I know that you’re working on a new project, and you get asked about it a lot! I respect you don’t want to give too much away—but is there anything you can about your upcoming album?
There’s not much I wanna share about the concept, but there’s a lot of energy [in the album], and a lot of really cool producers that are a part of it. It’s a summer album meant for summer days and fun nights, and it’s an album you can make memories to. Whether you are invested in me as an artist or not, it’s music you can feel and have fun to.
We’re all super excited for that! I want to talk about TDE and being the first female rapper signed to them. I understand it comes with a responsibility and I wondered, what legacy or imprint do you want to leave?
There’s so many things. I want to leave a legacy that feels limitless. It’s about feelings. It’s not so much about what I wanna say, or some righteous torch that I’m going to hand to somebody, it’s more like I just wanna be as creative as I possibly can, and not limit myself in any way. I think all the artists signed to TDE have this reputation of being super creative and very conscious and intentional with their music. So, I want to continue that and evolve it, push boundaries and break rules.
I may just be projecting my experience here but in Australia as a First Nations woman, there’s often an expectation to be resilient and thick skinned. I know it is shared by a lot of Black women across the world—needing to be thick skinned and I refer to earlier in our interview you were talking about vulnerability and softness.
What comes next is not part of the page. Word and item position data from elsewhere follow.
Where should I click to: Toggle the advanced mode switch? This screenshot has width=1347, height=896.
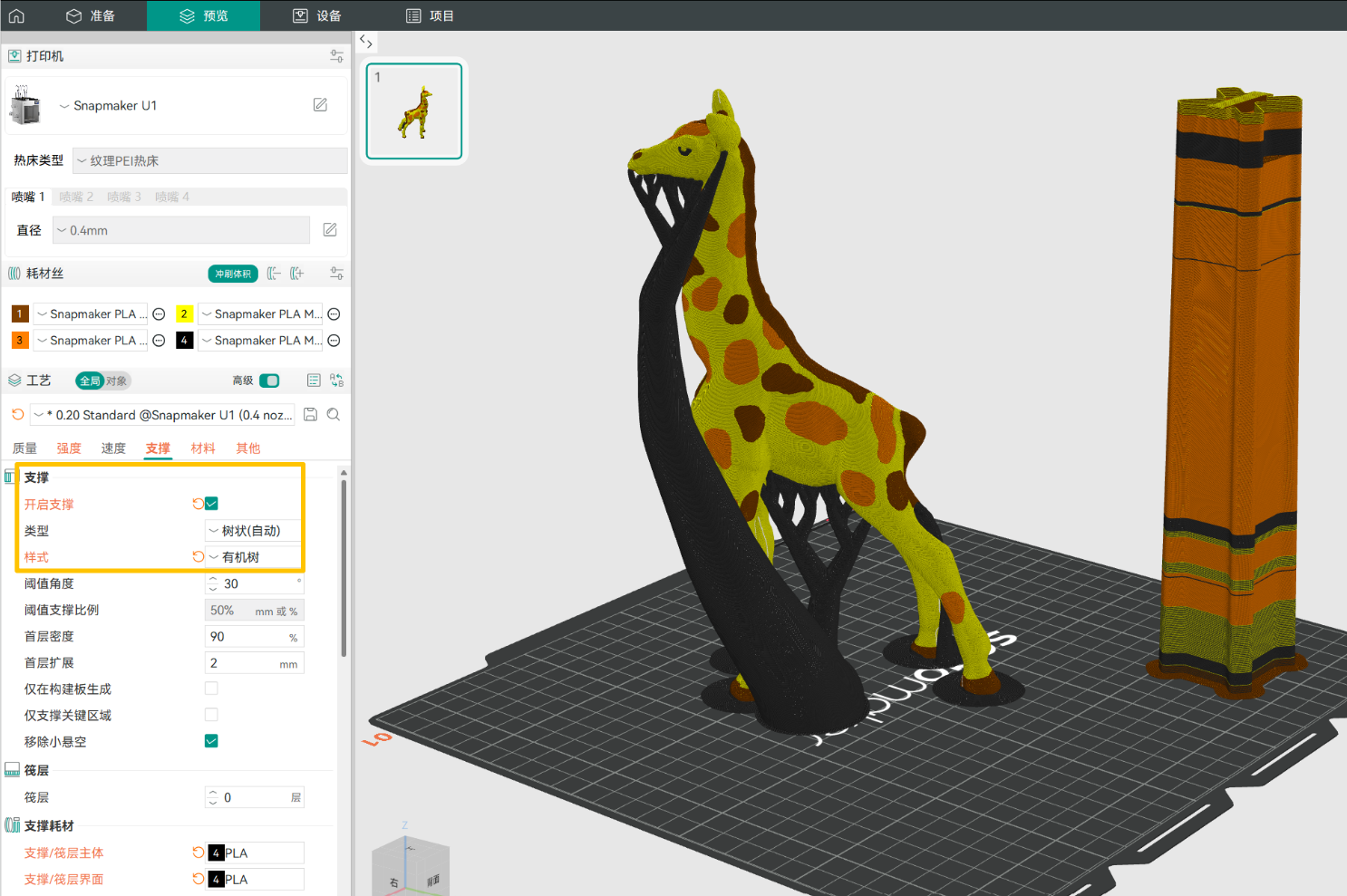pyautogui.click(x=269, y=381)
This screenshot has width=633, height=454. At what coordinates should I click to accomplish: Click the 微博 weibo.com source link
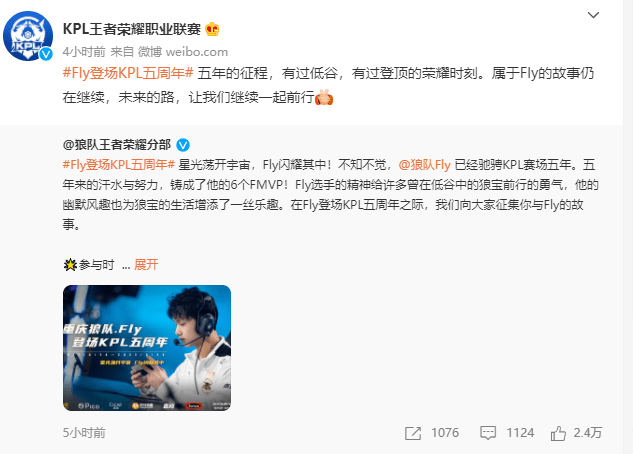pos(183,52)
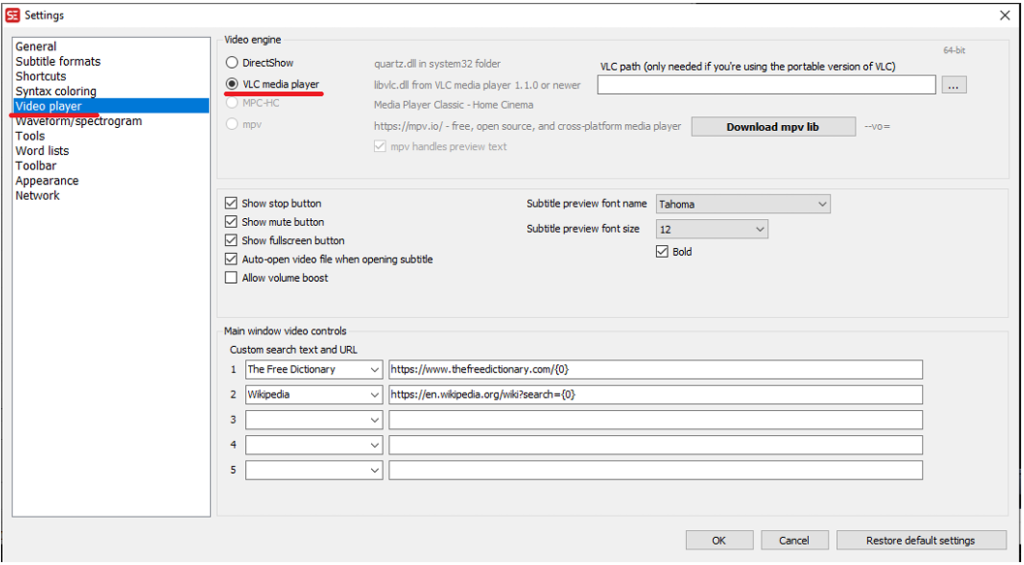Confirm settings with OK button
Screen dimensions: 1024x565
(719, 540)
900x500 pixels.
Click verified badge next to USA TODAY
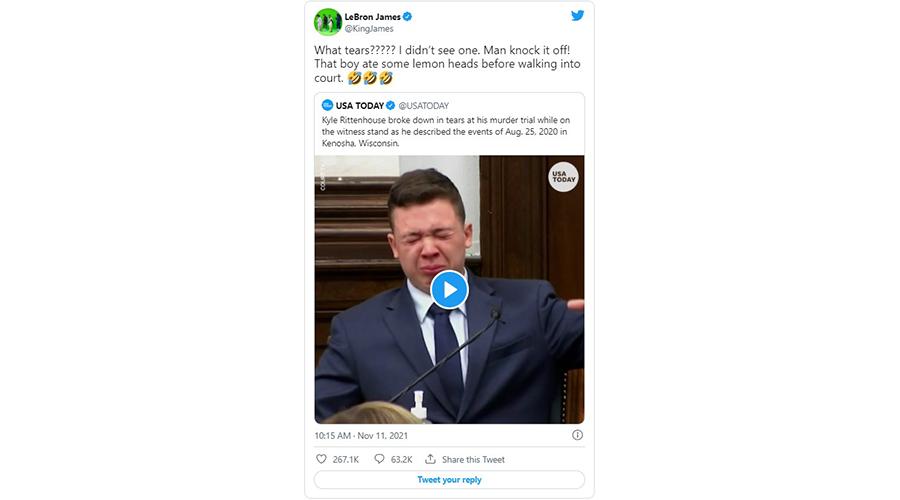coord(391,105)
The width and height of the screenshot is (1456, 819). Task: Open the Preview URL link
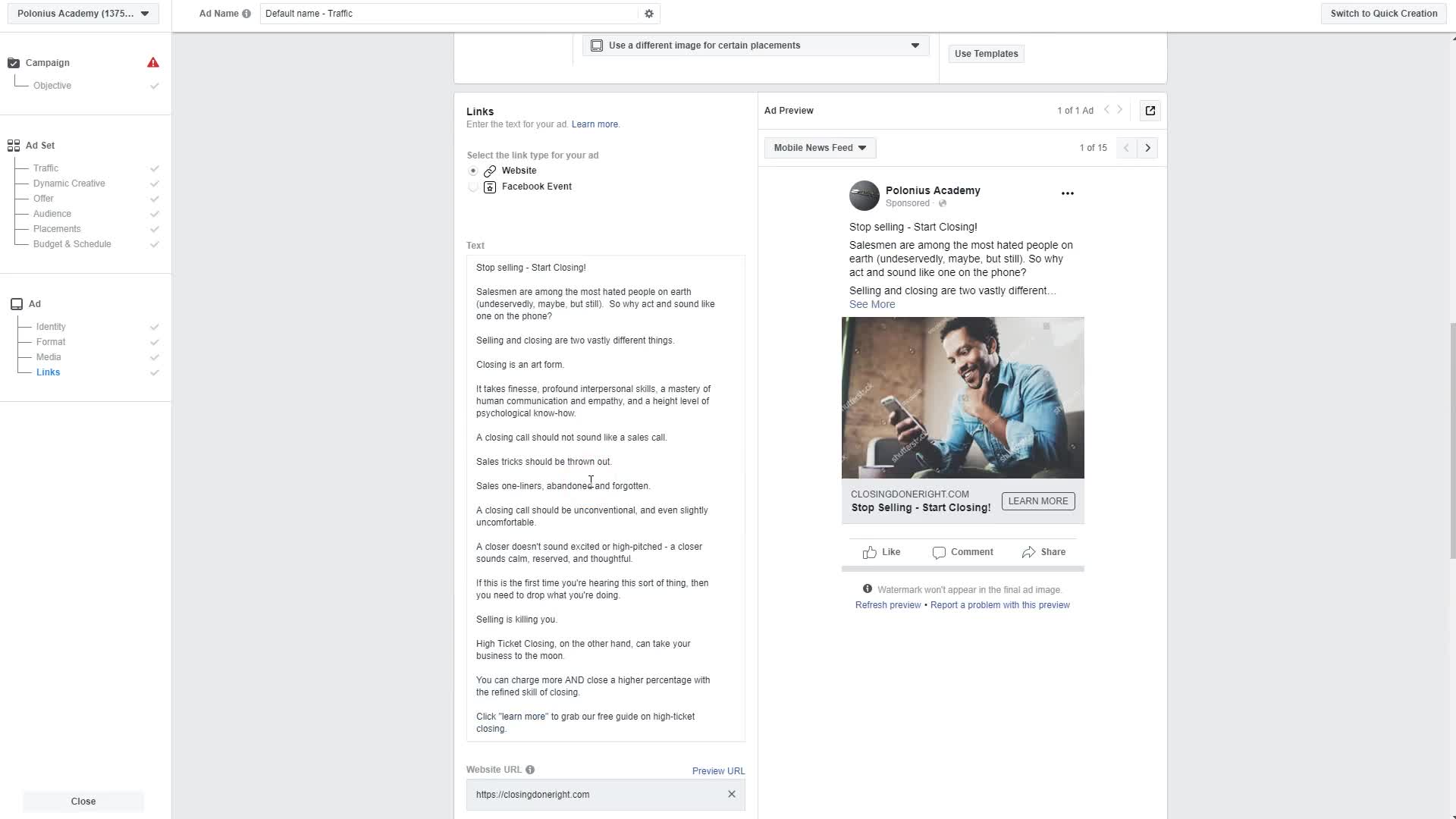tap(718, 771)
How do you leave space for softness, joy, and vulnerability in your life?
I think I’ve reached the point where music fortunately has given me confidence to just be myself no matter what archetype I’m sitting in at the moment. And I actually am very soft, but I’m also very strong and I don’t commit to one identity. Sometimes people have expectations of Black women to commit to the strong identity, and that’s it. But I am strong and I’m goofy and soft, and emotional and I cry about the most ridiculous things. You have no idea! I just cried about a couch the other day. I stained the couch [Laughs]. That’s just me; I just let myself be whoever I am in that moment. And I think that’s what it’s about. It doesn’t mean I’m not strong, or that I have to commit to one identity. I’m all things. I think my music kind of reflects that too. I don’t commit to one genre. One genre doesn’t define who I am, it’s just who I was in that moment.
What’s the greatest gift that music has given you?
Music has given me the confidence and freedom to really embrace myself. People find different ways to embrace themselves. Some women embrace themselves when they have children, and they find and define themselves as women when they have children or when they get a certain job or whatever. They use some type of outlet to practice being themselves, and music is my way of exercising being myself. It’s given me a safe space to just figure out who I am.
What’s your wildest dream?
My wildest dream is to quit. That’s really it. One day I want to have the bravery to just quit, to just stop; quit proving something, quit chasing something, just be. That’s my ultimate wildest dream just to quit and stop and be. And just really be at peace and still.
I know you’re the self-proclaimed Swamp Princess, the Queen Insti-Gator and your fans across the world are your Gay-tors. For Australian readers, what can you share about alligators, and what do they embody for you?
I read this fact a long time ago and I don’t know how accurate it is [Laughs]. I was doing research and it said that alligators are the closest thing to dinosaurs, like kind of less evolved dinosaurs and I thought that was cool because it represents that they have stood the test of time and have been able to evolve during toughest of times and somehow, they are still here. I feel like that really represents me as a person, the resilience of those animals. I think it is really beautiful and cool.